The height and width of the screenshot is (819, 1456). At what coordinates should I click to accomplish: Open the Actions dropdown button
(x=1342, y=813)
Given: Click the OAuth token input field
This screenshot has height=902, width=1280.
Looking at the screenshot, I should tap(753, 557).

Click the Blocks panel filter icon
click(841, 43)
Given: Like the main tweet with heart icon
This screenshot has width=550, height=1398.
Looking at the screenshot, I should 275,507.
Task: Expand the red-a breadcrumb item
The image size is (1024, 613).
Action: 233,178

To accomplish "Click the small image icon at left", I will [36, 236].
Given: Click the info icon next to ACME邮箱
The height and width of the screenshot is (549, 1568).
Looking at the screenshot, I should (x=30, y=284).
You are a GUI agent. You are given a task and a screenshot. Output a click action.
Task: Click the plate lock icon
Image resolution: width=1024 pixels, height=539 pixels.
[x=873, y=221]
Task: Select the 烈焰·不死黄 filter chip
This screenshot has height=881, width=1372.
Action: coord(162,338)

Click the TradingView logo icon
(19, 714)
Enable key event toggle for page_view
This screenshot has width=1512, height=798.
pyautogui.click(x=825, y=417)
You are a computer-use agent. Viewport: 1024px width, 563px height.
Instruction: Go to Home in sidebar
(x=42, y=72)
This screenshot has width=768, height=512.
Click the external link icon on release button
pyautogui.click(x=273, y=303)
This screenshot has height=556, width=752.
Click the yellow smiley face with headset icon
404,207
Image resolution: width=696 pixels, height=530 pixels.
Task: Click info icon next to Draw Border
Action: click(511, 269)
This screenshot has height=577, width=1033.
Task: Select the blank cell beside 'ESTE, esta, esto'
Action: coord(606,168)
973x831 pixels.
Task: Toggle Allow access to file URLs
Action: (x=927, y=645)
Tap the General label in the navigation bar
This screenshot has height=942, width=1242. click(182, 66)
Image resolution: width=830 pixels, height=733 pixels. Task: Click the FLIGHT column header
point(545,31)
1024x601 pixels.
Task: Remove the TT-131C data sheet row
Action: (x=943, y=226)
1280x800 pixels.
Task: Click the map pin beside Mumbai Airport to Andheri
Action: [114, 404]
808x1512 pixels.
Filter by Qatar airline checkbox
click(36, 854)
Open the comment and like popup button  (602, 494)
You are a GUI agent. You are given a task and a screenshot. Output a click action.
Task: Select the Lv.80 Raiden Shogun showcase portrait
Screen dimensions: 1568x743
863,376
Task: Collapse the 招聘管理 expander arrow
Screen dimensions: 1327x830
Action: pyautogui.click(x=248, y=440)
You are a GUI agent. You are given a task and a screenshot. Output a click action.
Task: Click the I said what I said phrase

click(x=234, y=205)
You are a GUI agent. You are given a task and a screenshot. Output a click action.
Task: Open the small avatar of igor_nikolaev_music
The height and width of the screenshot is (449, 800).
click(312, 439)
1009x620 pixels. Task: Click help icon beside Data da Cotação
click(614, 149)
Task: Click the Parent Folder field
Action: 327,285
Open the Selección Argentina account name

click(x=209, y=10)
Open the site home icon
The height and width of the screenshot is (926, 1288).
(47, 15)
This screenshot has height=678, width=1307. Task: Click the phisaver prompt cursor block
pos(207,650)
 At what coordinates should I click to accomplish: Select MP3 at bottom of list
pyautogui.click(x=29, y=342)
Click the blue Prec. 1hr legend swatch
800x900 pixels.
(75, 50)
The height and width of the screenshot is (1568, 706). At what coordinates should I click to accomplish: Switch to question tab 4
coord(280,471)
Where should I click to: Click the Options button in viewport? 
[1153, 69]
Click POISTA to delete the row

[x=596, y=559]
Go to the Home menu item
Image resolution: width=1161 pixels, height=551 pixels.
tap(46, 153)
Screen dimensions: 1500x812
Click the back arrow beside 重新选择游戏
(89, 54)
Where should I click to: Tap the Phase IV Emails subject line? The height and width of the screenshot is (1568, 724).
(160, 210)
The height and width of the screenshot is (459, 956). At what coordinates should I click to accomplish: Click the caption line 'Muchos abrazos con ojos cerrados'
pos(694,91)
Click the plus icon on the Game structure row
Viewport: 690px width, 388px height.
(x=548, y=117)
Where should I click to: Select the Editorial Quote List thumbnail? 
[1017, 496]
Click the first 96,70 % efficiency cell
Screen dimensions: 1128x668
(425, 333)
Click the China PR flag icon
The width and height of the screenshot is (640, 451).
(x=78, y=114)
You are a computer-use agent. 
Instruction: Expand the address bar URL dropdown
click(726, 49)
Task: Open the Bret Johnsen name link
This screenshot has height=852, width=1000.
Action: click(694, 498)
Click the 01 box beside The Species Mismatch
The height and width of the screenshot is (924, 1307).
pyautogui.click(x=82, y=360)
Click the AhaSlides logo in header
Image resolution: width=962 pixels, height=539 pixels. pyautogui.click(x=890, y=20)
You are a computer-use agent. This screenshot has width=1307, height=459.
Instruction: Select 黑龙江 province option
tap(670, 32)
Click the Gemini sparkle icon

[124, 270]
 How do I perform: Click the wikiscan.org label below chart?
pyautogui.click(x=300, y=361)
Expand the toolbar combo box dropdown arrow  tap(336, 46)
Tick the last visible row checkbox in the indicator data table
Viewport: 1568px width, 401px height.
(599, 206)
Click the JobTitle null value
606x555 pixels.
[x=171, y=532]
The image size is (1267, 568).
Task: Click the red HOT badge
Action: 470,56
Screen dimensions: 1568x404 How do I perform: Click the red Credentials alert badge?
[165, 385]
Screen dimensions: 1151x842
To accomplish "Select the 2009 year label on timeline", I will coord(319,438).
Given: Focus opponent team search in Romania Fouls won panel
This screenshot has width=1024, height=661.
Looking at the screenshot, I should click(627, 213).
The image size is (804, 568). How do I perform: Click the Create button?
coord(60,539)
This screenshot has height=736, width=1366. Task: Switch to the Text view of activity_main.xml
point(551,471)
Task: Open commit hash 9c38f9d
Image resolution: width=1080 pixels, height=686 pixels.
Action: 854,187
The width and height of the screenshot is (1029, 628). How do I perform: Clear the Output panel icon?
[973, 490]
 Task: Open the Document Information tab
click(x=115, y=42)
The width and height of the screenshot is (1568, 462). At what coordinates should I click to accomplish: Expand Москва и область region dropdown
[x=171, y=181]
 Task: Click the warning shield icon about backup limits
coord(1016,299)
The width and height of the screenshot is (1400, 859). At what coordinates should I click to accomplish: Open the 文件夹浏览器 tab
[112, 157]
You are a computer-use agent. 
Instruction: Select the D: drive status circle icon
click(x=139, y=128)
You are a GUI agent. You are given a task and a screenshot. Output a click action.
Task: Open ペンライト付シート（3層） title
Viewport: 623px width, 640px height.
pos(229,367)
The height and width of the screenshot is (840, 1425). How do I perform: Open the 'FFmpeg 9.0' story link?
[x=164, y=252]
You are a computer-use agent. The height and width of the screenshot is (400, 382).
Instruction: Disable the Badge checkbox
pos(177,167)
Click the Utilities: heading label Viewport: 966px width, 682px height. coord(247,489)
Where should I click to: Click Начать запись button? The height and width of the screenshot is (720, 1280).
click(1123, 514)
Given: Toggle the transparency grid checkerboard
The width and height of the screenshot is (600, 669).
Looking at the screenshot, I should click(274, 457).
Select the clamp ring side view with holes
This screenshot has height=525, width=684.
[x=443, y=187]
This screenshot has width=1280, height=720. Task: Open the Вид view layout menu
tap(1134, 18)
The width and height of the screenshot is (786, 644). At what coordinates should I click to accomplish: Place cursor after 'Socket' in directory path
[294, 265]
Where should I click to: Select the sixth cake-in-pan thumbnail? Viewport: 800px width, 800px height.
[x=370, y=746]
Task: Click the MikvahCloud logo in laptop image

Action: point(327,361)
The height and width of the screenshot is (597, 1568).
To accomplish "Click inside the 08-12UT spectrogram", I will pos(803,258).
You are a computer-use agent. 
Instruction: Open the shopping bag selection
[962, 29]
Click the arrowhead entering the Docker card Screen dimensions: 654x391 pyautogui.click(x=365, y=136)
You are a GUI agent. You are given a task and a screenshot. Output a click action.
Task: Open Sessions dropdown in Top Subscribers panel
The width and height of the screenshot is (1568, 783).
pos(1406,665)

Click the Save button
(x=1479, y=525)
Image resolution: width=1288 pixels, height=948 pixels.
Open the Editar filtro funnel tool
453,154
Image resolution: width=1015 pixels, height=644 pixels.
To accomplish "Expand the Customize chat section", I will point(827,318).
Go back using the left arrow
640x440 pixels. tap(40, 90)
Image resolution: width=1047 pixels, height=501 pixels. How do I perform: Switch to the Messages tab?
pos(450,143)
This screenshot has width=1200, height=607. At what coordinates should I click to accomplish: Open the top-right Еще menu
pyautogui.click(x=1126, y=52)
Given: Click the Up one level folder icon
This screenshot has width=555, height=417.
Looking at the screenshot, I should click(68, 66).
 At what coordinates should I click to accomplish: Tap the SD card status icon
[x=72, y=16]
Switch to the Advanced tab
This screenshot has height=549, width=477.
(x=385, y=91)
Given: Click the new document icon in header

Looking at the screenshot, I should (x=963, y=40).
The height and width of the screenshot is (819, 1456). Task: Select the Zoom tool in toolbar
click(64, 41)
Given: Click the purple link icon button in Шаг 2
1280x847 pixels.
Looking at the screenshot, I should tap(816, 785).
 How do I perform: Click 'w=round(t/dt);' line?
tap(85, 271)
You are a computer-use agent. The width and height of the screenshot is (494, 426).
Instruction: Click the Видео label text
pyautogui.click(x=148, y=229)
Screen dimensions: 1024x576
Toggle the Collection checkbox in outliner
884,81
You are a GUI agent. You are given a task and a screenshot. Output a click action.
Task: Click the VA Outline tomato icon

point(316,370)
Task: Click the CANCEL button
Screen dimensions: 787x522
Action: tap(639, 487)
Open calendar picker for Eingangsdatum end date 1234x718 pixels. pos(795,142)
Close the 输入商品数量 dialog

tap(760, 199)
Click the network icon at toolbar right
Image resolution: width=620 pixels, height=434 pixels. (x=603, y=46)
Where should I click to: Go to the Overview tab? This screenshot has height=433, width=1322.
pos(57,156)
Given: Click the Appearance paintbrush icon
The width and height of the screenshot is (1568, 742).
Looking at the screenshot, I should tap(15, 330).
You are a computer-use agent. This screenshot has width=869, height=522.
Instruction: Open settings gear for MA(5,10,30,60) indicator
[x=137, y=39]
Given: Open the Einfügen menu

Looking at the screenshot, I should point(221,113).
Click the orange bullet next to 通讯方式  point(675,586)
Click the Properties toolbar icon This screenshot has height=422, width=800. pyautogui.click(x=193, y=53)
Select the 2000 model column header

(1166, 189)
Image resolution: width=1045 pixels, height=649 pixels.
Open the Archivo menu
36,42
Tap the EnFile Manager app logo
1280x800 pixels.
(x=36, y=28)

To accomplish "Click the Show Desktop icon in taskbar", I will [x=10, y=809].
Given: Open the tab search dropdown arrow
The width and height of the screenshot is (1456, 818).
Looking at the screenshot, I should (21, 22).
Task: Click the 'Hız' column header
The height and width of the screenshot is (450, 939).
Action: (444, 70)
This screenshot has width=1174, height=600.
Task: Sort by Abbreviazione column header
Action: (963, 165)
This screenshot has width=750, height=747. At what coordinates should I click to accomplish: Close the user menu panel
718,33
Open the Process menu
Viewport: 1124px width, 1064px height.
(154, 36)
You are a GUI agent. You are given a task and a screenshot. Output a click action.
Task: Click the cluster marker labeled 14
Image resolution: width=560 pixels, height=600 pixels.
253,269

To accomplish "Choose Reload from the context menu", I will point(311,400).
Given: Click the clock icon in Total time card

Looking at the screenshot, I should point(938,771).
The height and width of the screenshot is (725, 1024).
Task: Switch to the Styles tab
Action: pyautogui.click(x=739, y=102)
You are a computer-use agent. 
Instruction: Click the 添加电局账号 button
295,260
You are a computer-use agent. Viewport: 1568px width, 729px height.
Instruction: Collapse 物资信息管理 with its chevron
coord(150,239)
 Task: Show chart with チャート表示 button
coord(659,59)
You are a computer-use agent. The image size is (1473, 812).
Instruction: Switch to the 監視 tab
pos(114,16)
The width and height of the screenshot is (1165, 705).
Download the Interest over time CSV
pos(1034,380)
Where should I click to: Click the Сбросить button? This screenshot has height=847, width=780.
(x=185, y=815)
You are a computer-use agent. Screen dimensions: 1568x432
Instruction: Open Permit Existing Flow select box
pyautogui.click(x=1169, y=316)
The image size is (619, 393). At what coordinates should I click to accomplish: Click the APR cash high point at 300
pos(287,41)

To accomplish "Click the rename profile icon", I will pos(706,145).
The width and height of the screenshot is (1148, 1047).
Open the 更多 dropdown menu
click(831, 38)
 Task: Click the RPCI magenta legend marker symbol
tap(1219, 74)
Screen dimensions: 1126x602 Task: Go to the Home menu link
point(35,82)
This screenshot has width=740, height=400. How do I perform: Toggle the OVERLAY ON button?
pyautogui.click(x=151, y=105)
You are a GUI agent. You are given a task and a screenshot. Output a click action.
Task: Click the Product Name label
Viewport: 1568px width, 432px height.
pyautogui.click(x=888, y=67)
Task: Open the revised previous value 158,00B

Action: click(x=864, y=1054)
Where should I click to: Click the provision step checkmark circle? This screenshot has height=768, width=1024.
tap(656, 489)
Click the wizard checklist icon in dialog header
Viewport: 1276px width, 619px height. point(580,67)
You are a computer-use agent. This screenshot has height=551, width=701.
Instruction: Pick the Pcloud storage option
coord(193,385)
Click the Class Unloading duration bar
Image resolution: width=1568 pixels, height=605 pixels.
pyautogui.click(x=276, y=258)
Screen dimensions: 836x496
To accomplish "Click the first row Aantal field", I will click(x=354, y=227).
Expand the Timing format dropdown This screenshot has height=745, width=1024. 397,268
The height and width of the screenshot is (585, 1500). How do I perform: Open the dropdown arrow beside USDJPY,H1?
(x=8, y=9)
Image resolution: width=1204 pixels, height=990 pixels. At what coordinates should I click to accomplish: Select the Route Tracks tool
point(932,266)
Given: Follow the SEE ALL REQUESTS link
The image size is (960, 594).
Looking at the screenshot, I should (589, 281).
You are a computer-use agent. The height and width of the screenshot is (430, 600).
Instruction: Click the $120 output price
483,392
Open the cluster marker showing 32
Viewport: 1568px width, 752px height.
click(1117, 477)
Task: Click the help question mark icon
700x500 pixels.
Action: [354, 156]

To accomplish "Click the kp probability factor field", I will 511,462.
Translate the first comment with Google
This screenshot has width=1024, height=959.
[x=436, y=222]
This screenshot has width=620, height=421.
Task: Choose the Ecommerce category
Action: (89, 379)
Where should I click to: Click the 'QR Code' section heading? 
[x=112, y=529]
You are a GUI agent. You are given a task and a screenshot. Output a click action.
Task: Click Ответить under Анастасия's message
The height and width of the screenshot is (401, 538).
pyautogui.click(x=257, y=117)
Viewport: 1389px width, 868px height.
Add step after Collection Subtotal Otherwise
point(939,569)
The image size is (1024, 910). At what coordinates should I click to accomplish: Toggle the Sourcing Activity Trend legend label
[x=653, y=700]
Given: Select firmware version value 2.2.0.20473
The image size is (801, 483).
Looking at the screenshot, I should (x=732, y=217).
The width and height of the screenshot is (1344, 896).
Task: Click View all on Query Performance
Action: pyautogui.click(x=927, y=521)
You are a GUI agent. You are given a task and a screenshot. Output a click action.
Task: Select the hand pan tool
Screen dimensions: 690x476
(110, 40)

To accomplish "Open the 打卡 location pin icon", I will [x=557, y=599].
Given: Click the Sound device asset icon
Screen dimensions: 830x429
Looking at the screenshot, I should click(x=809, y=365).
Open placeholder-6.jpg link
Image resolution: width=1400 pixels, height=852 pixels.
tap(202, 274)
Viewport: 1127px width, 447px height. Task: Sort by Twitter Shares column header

■ **What you are asked to do**
Copy each line of the entries that includes the word "search".

■ **Answer to this problem**
Given: Focus opponent team search in Romania Fouls won panel
Given: Open the tab search dropdown arrow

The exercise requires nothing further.